Your goal> Look below for the line with "Task: Open the Soil". Extract that line and each one after it through the last, word for word.

Recorded data>

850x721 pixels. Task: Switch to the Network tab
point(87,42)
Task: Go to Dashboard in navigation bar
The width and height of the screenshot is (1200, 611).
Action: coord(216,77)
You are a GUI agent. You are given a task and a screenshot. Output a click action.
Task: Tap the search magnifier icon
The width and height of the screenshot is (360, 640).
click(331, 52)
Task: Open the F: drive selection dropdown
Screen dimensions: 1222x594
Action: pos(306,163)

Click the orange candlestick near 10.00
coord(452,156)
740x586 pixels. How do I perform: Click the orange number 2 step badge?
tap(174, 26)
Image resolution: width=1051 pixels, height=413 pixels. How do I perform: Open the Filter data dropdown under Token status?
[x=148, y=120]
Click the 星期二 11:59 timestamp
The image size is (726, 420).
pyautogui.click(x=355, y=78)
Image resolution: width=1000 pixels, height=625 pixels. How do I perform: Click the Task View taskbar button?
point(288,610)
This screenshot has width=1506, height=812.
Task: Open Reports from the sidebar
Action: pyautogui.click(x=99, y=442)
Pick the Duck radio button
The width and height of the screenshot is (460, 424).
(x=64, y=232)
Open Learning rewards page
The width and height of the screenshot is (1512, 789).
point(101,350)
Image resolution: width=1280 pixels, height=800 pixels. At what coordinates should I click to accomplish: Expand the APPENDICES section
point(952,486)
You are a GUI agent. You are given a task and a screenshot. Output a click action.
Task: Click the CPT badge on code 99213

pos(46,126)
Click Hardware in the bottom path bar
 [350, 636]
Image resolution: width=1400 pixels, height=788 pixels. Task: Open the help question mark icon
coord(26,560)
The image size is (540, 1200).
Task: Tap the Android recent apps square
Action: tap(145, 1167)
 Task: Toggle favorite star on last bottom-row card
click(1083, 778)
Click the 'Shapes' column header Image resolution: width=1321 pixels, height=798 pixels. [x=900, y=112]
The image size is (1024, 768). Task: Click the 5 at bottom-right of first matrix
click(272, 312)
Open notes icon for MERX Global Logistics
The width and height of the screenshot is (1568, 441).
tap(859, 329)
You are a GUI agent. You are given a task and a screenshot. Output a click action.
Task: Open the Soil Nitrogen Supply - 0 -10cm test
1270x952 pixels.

Solution>
Task: Open the Soil Nitrogen Supply - 0 -10cm test
1270x952 pixels.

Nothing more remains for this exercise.